Mario Teguh Super Note - THE MAN WHO CAN TALK TO FIRE - and his friend, Jurgen.

Saat saya kuliah di Indiana University untuk mendapatkan MBA dalam business management, saya pergi ke sebuah tempat camping dan peristirahatan di White Water, di negara bagian Wisconsin, bersama belasan rekan sesama mahasiswa yang berasal dari berbagai bidang studi.

Ada seorang rekan mahasiswa S3 dari Jerman yang belajar Quantum Physics. Dia seorang ilmuwan yang super cerdas dan setia kepada logika yang akurat.

Suatu ketika dia melihat saya sembahyang Maghrib. Dia menunggu saya selesai, dan langsung mengatakan: Mario, I never knew that you were primitive. Saya tidak pernah menduga bahwa kamu masih primitif.

Mengapa?, tanya saya.

Dan dia menjelaskan bahwa orang-orang primitif di jaman dulu juga berdoa seperti saya.

Apakah dengan primitif, berarti saya salah?, terus saya.

Dia kemudian menjelaskan dengan logikanya, bahwa perilaku berdoa kepada sesuatu yang tidak ada untuk mengharapkan keajaiban, adalah perilaku orang-orang primitif, yang tidak mampu berpikir dengan logika yang jernih, dan yang tidak berilmu.

Lalu, dengan sikap yang menghormati kekuatan logikanya, saya bertanya: Apa yang membuatmu demikian yakin bahwa Tuhan tidak ada?

Dia menjawab dengan cool; Tuhan tidak ada, karena Tuhan tidak bisa dideteksi dan diukur. Jika kita bisa mendeteksi dan mengukur keberadaan fisik Tuhan, maka kita bukan hanya yakin – tetapi bahkan TAHU bahwa Tuhan ada.
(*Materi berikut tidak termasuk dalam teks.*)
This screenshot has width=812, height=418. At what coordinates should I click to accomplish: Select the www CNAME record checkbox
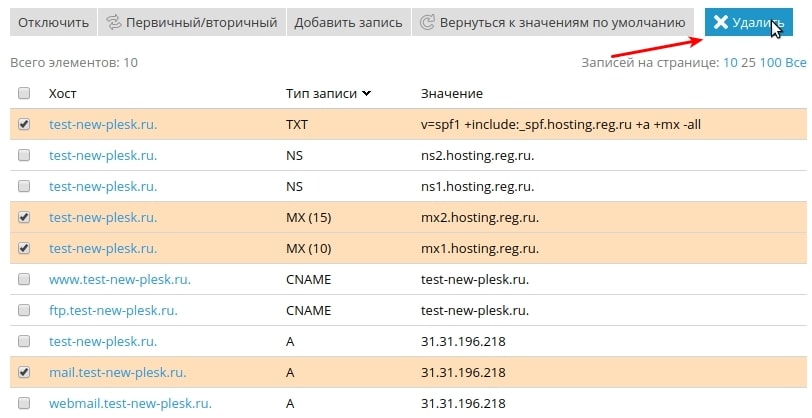tap(24, 279)
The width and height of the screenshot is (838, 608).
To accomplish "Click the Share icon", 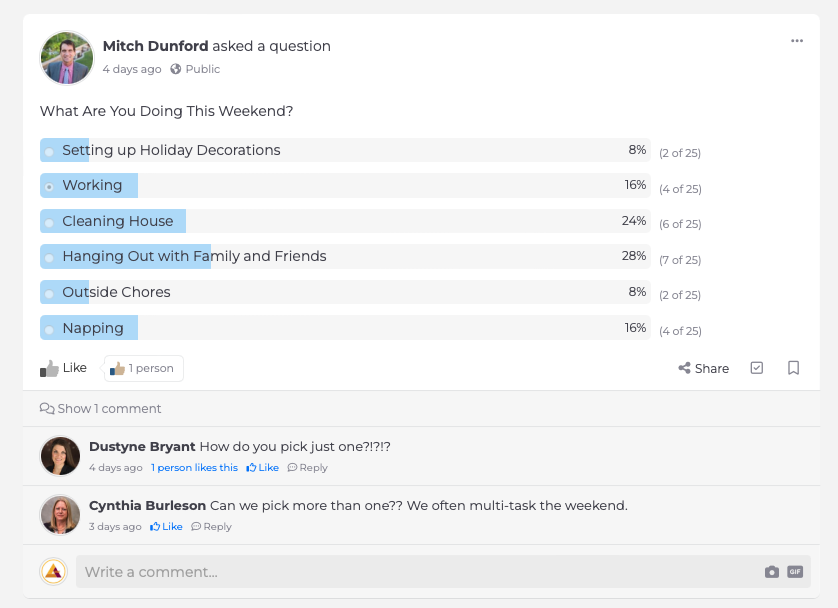I will pyautogui.click(x=684, y=368).
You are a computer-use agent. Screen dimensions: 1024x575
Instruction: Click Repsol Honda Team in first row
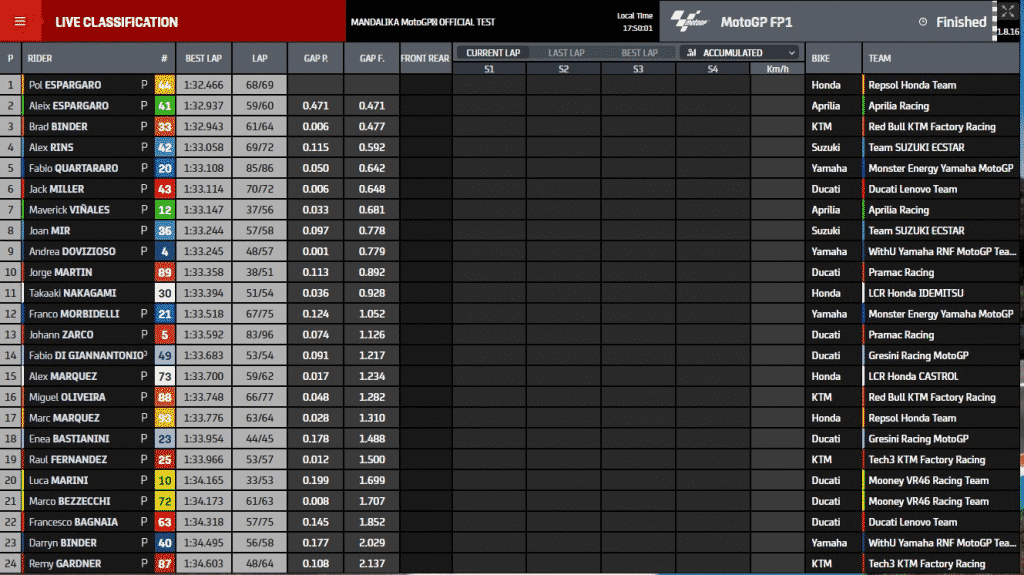[x=912, y=85]
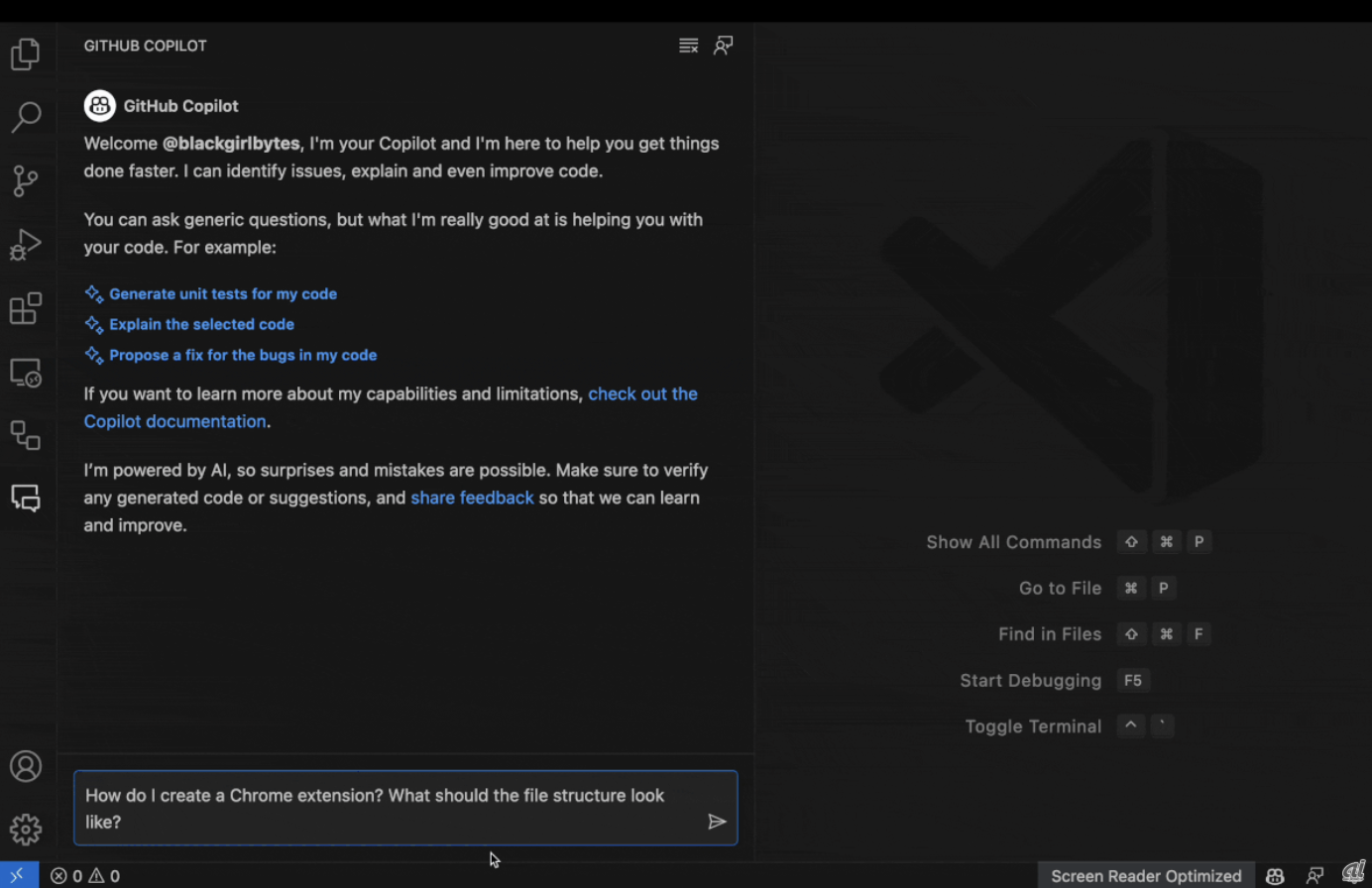Open the Extensions view

click(x=26, y=308)
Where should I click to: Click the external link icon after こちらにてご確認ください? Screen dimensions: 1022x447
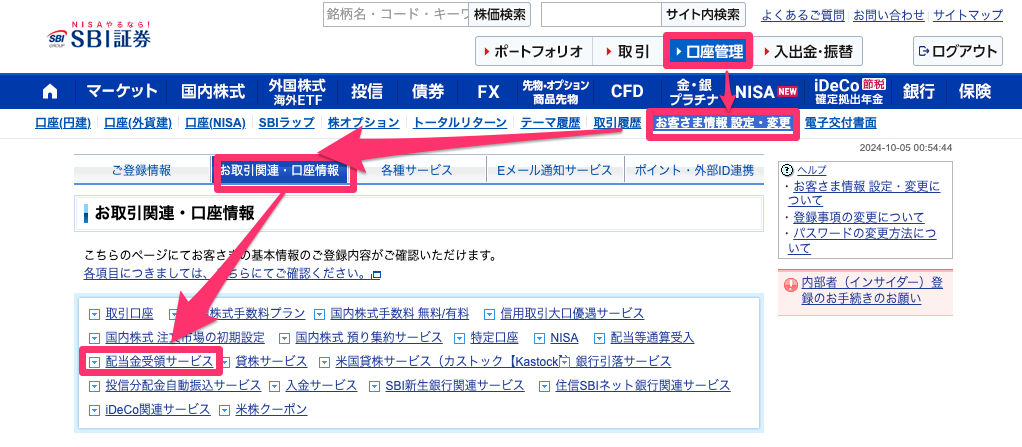click(376, 274)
Emmm … saya membiarkan beberapa jenak berlalu dengan santun, sebelum saya membuka langkah pengujian saya terhadap logika rekan saya ini;

Jurgen, demikian namanya, jadi kamu akan menerima keberadaan sesuatu yang bisa dideteksi dan diukur, dan jika tidak - maka kamu menolak keberadaannya, bukankah begitu?

Of course!, dengan gaya bijak yang mungkin ditirunya dari salah satu profesornya.

Lalu saya teruskan, apakah ada hal-hal yang sampai saat ini belum diketahui keberadaannya, karena belum ada alat deteksi dan alat ukur-nya?

Dia menjawab cepat; Oh pasti!, tentu saja banyak materi di alam ini yang belum kita ketahui, karena kita belum memiliki alat untuk mendeteksi dan mengukurnya, Mario. And that’s a simple logic!, dia melihat saya dengan wajah seorang guru yang kasihan kepada muridnya yang lambat mengerti.

Oooh … (saya memulai penerbangan ke Nagasaki dengan sebuah bom atom di perut pesawat pembom saya) …

Jadi sebagai seorang ilmuwan, Jurgen tidak akan dengan semena-mena mengatakan sesuatu itu tidak ada, jika ia tidak bisa dideteksi dan diukur karena alat untuk itu belum ada?

Ya pasti dong?! Itu khan bertentangan dengan logika dan obyektifitas saya sebagai seorang pemikir yang logis.

Lalu, dengan suara selembut mungkin dari wajah yang sepengasih mungkin, saya bertanya;

Jurgen, apakah alat untuk mendeteksi dan mengukur Tuhan sudah ada?

Dia bilang dengan santai; … belum …

Saya teruskan; … lalu, jika alatnya belum ada, jika alat untuk mendeteksi dan mengukur Tuhan itu belum ada, mengapakah Jurgen bisa dengan pasti mengatakan bahwa Tuhan tidak ada?

Dia terdiam sejenak, lalu dia berbicara dengan kelurusan dan ketegasan seorang ilmuwan;

Kamu betul, Mar. Tidak obyektif bagi saya untuk mengatakan bahwa Tuhan itu tidak ada, karena kita belum memiliki alat untuk mendeteksi dan mengukur Tuhan.

Jadi apa sikap terbaikmu mengenai hal ini, Jurgen?

Sikap terbaik saya adalah menunda keputusan apakah Tuhan itu ada atau tidak.

Apakah sikap itu sebanding dengan ragu-ragu, karena belum pasti?, tanya saya hati-hati.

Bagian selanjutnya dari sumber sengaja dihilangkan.